§ **TASK ITEM**:
Copy every line from the material below that holds "arrow".

§ **DATA**:

☆ ☆ ☆

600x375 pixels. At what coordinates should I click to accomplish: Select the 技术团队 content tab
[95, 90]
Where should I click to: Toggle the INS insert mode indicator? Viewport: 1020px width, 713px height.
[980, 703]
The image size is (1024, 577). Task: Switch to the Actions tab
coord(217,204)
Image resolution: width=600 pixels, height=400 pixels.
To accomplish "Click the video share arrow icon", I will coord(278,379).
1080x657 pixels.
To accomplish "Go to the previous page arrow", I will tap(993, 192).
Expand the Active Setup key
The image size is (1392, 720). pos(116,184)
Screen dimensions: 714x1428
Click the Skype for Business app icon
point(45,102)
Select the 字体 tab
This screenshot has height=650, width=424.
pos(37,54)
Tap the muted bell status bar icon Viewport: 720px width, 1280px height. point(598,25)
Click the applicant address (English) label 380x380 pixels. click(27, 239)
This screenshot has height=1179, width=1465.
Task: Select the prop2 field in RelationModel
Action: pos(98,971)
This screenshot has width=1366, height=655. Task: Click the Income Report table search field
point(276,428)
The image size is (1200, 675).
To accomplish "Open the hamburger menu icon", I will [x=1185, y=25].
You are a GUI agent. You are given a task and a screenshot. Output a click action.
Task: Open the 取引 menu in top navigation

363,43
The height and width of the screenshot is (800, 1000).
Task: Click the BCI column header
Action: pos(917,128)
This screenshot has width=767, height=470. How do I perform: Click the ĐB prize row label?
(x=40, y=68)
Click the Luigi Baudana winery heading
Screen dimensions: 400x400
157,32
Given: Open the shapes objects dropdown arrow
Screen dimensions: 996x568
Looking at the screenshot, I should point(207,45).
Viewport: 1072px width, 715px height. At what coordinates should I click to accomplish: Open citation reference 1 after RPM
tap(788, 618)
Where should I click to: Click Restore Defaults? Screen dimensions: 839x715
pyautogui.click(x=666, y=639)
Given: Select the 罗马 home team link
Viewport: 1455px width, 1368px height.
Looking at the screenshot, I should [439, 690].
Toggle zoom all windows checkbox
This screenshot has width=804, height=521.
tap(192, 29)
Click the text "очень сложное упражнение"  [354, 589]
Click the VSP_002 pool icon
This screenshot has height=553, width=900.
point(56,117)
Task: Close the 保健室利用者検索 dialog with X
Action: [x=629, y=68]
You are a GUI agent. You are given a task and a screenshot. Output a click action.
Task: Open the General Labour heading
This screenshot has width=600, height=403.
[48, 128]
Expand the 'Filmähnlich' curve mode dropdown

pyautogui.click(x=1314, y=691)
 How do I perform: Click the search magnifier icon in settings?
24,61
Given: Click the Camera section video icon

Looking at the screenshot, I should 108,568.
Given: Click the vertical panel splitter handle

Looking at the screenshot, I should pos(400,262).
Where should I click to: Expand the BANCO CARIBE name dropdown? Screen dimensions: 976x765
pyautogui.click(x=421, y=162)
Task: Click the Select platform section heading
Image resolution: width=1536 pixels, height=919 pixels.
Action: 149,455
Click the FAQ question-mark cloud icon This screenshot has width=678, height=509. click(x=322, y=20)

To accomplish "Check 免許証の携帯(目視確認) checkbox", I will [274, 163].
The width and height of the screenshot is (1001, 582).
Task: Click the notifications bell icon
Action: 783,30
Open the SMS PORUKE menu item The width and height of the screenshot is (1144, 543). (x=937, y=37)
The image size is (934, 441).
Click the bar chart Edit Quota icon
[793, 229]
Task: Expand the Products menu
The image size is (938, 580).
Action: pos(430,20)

☆ ☆ ☆

§ **SOLUTION FOR THIS PROBLEM**:
To accomplish "Click the video share arrow icon", I will coord(278,379).
To accomplish "Go to the previous page arrow", I will tap(993, 192).
Given: Open the shapes objects dropdown arrow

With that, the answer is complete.